Fotzuschnitte: Slices of bread drenched in milk, then egg mixture, and baked in a skillet. Often dusted with cinnamon sugar and served with apple compote. Comparable to French Toast.
füürheiss: hot as fire.
Ghüderchessu: Trash bin.
Griesspfluute: Sweet version of Grits. The Swiss sweeten theirs with sugar and serve it with a plum (or other fruit) compote.
gruusig: disgusting, gross.
Guguhupf: Bundt cake, yeast based.
Härdöpfutätschli: Fritters made of left over mashed potatoes, pan baked.
Hörnli und Ghackets: A simple, traditional peasant dish. Elbow Macaroni with ground beef and its juice.
Hundeli: Literally: Little dog. Cervelats with their ends cut crosswise, about 2 inches deep. When cooked, the ends will separate and make the sausage look like a dog (in case you have enough imagination.)
iifüue: to fill.
Iigmachts: Preserves (sweet or savory).
lääi: luke warm.
Meertrübelischlee: Red currant jelly.
Metzgete: The “slaughtery”. It describes a party held at a restaurant or farmhouse in the fall, when all harvests are done and some animals just have been slaughtered.
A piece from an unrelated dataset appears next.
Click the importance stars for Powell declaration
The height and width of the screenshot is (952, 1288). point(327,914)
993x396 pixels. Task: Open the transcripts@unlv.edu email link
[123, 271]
Classically served are ham, bacon, blood and liver sausages, roesti and apple sauce.
Miuchcaffe: Old time “latte”. Combination of (about) half hot coffee and half steamed milk.
Miuchchanne: Milk vat (made of metal).
Panierti Plätzli: Thin, breaded pork cutlets. A cheaper version of the Wiener Schnitzel.
rüehre: to stir.
rüschte: to peel.
schnätzle: to chop.
Schüttubächer: Mixing jar.
süüferli blöderle: to carefully boil.
Suurchabis: Sauerkraut (or: Fermented white cabbage).
Teigtrööler: Rolling pin.
tünke: to dunk.
verbrösmele: to crumb up.
vermodere: to rot.
Wurscht-Chäs-Salat: A classic, rustic salad prepared of Cervelat slices and cubes of hard cheese (often Appenzeller). There can be onions, pickles, tomatoes, etc. added. Summer fare.
Zapfezieier: Cork screw.
Zigerschtöckli: A truly one of a kind cheese produced in one single dairy. It is made of whey, a secret mix of dried and powdered herbs, aged eight months and shaped into a little cylinder (to which the term “schtöckli” refers). Ziger comes in a light green hue, is mighty sharp and usually grated on or into foods.